L’ail avait (et continuerait d’avoir) certaines vertus médicinales (Trévoux) :

« L’ail est fort chaud et caustique : non seulement il excite les vessies, {a} mais il ronge, étant appliqué en dehors ; il ne fait pas le même effet dans l’estomac, quand on en mange, soit à cause du levain et des autres aliments qui y sont contenus, soit parce que sa tissure {b} en est différente. On s’en sert dans la peste, dans la colique venteuse et dans plusieurs autres maladies. On l’appelle, pour cette raison, la thériaque des paysans. {c} Son usage est fâcheux à cause de sa puanteur insupportable. […]

On ne peut souffrir l’haleine de ceux qui ont mangé de l’ail. En 1368, Alphonse, roi de Castille, fit un Ordre de chevalerie qu’il appela l’Ordre de la Bande ; il leur défendit par ses statuts de manger des aulx, ni des oignons, et ordonna que les contrevenants s’abstiendraient pendant un mois de pratiquer la cour, ni les autres chevaliers. […] Les aulx et les oignons sont les viandes ordinaires des Espagnols et des Gascons ; la dîme de l’ail rend plus de mille écus de rente à l’archevêché d’Albi.
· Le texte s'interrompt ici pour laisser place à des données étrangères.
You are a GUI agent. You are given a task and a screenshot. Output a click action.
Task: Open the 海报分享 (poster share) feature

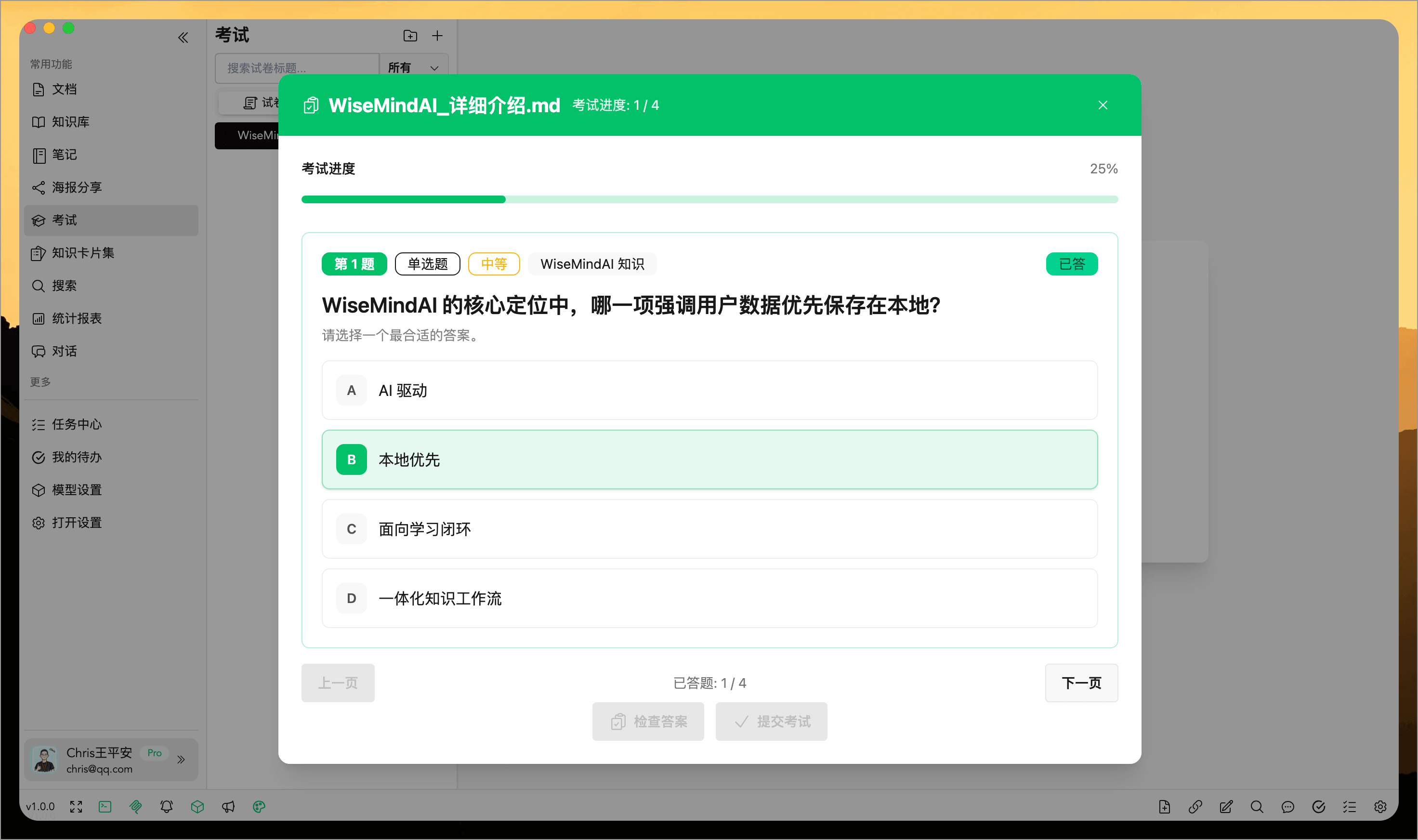76,187
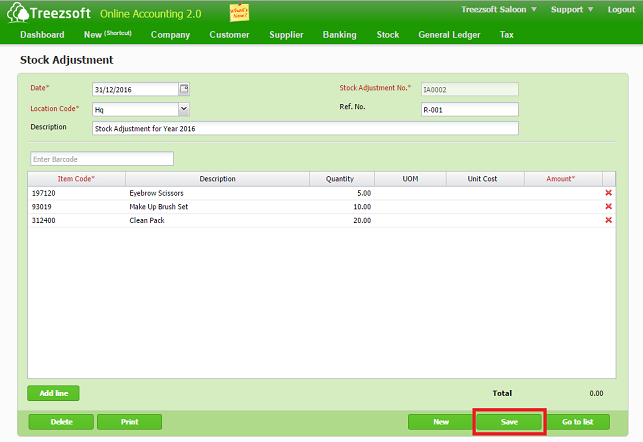643x442 pixels.
Task: Click the Ref. No. input field
Action: 469,109
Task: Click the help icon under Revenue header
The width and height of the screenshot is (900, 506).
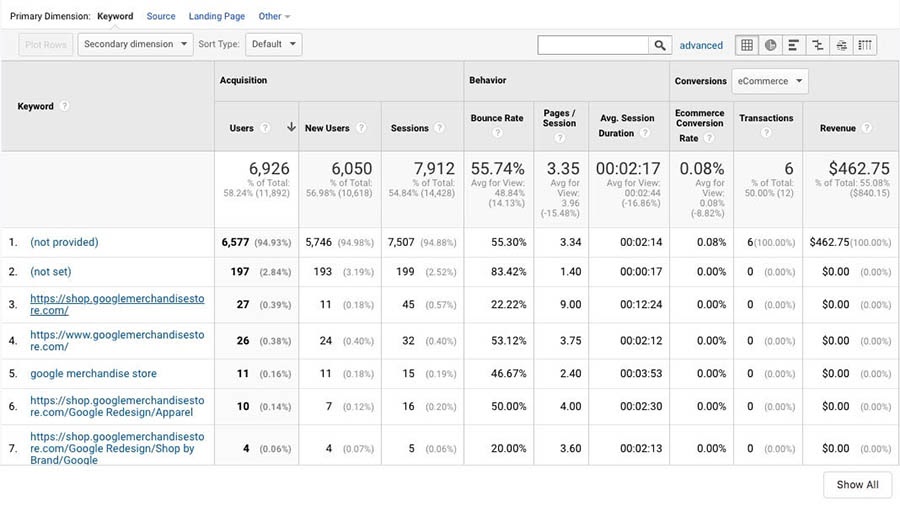Action: (x=866, y=128)
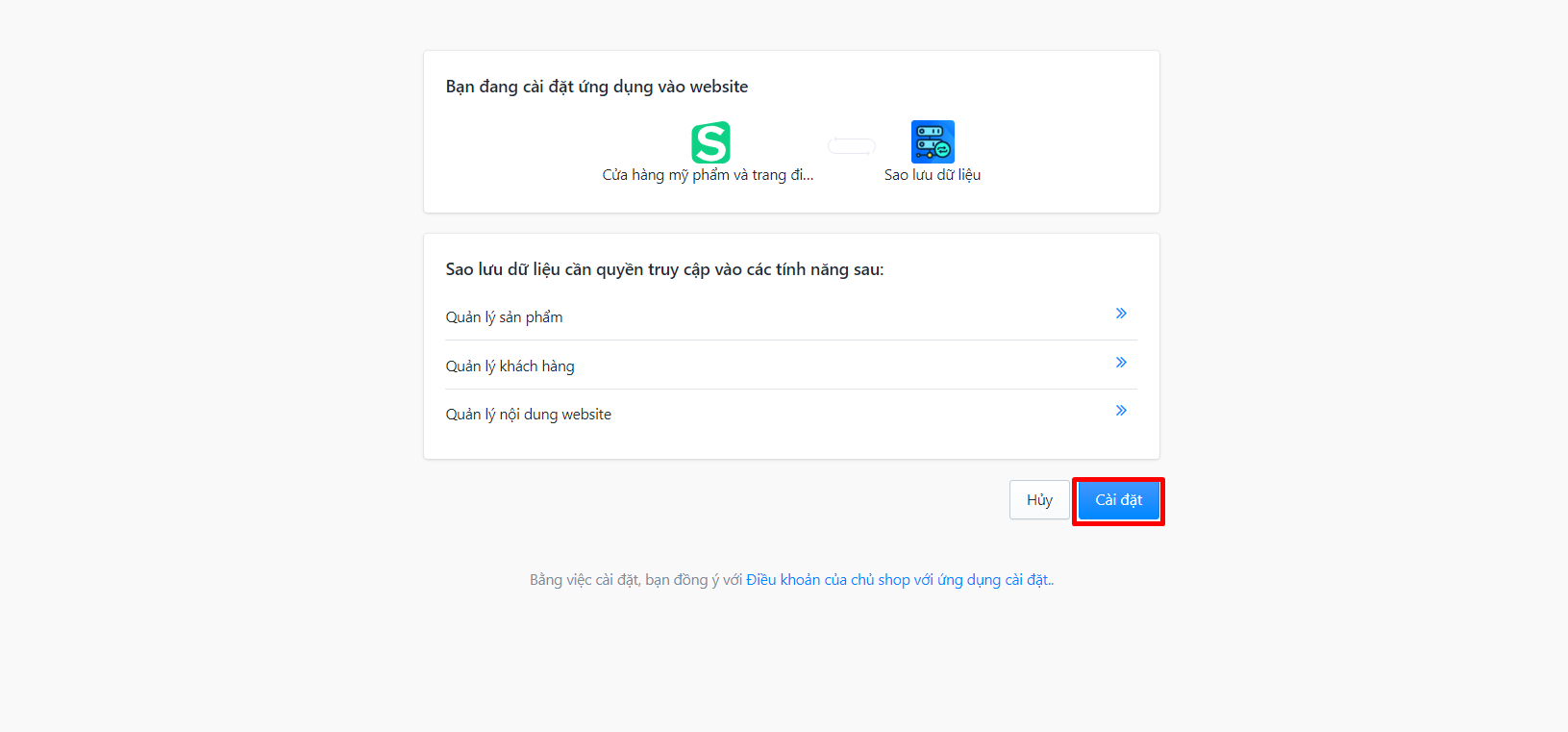Expand the Quản lý khách hàng permission chevron
The height and width of the screenshot is (732, 1568).
click(1121, 363)

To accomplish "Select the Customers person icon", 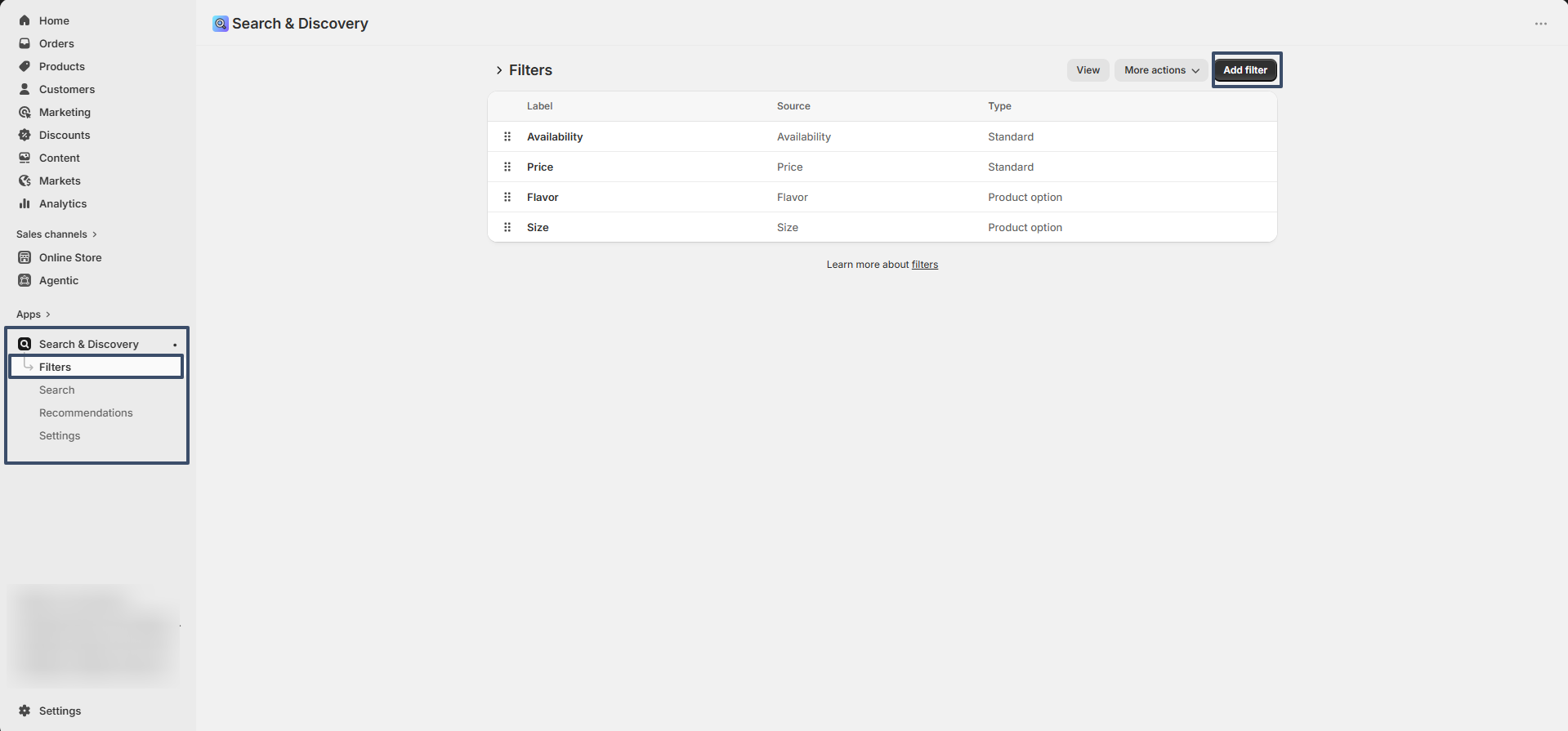I will [x=25, y=89].
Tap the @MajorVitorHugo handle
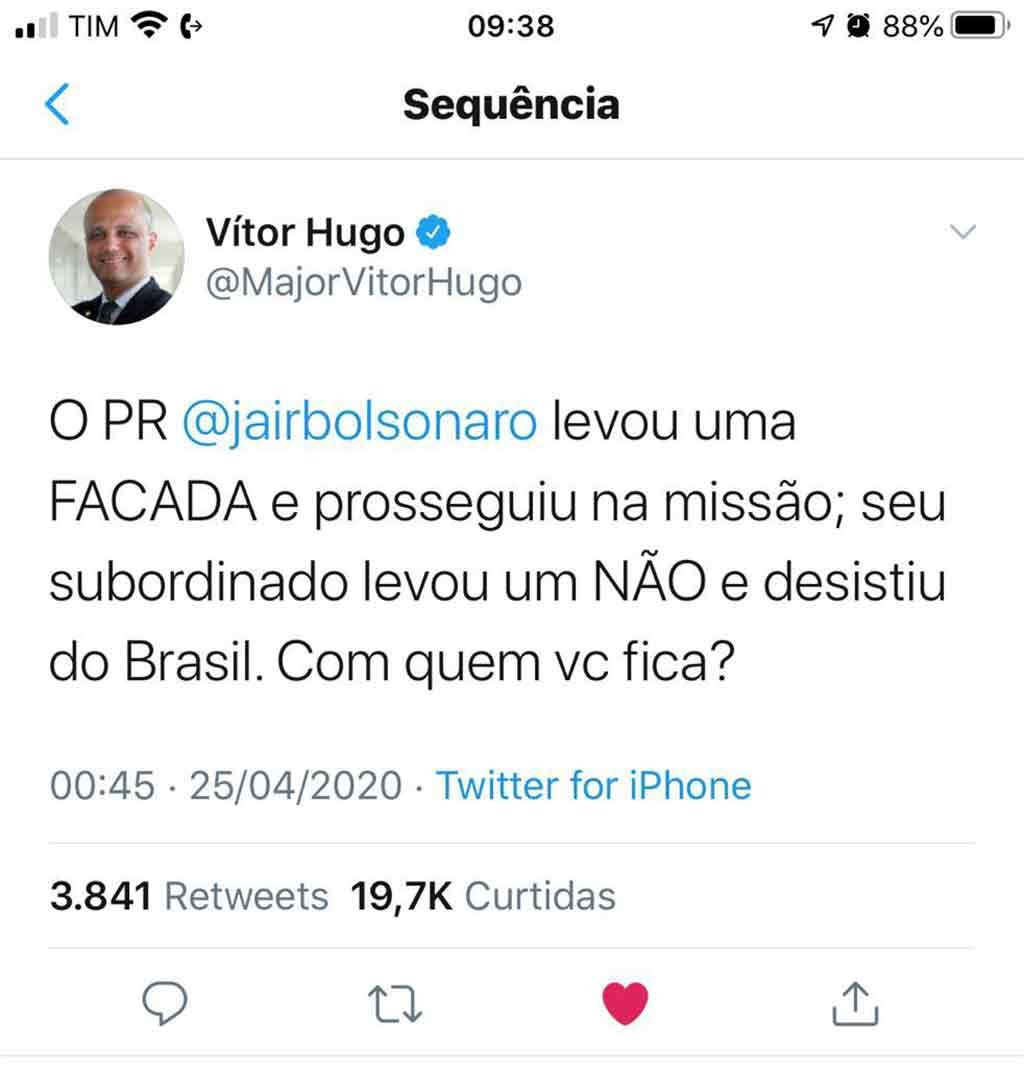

La pointe d’une épée qui a touché de l’ail fait une plaie où la gangrène se met d’abord, si l’on n’y remédie. […] Il est vrai qu’il cause la soif, la chaleur par tout le corps, et des maux de tête quand on en use souvent ; mais on peut corriger ces accidents en mangeant de l’ache ou du persil, incontinent après. Plusieurs gens, principalement les Béarnais, au commencement du printemps, mangent tous les matins des ails avec du beurre frais par principe de santé. L’ail appliqué en forme de cataplasme sur une morsure de serpent ou de chien enragé, est un souverain remède. La décoction des ails entiers donnée en clystère, ou appliquée sur le ventre en forme de fomentation, apaise la colique, et la toux invétérée et causée par le froid. »


  1. Celles de l’urine et du fiel (vésicule biliaire).

  2. Texture.

  3. Surnom toujours justifié quand on voit toutes les fadaises que quantité d’adeptes de la médecine dite naturelle débitent encore aujourd’hui sur l’ail.

La réédition de Francfort (1667, pages 93‑94) a appliqué ces trois corrections.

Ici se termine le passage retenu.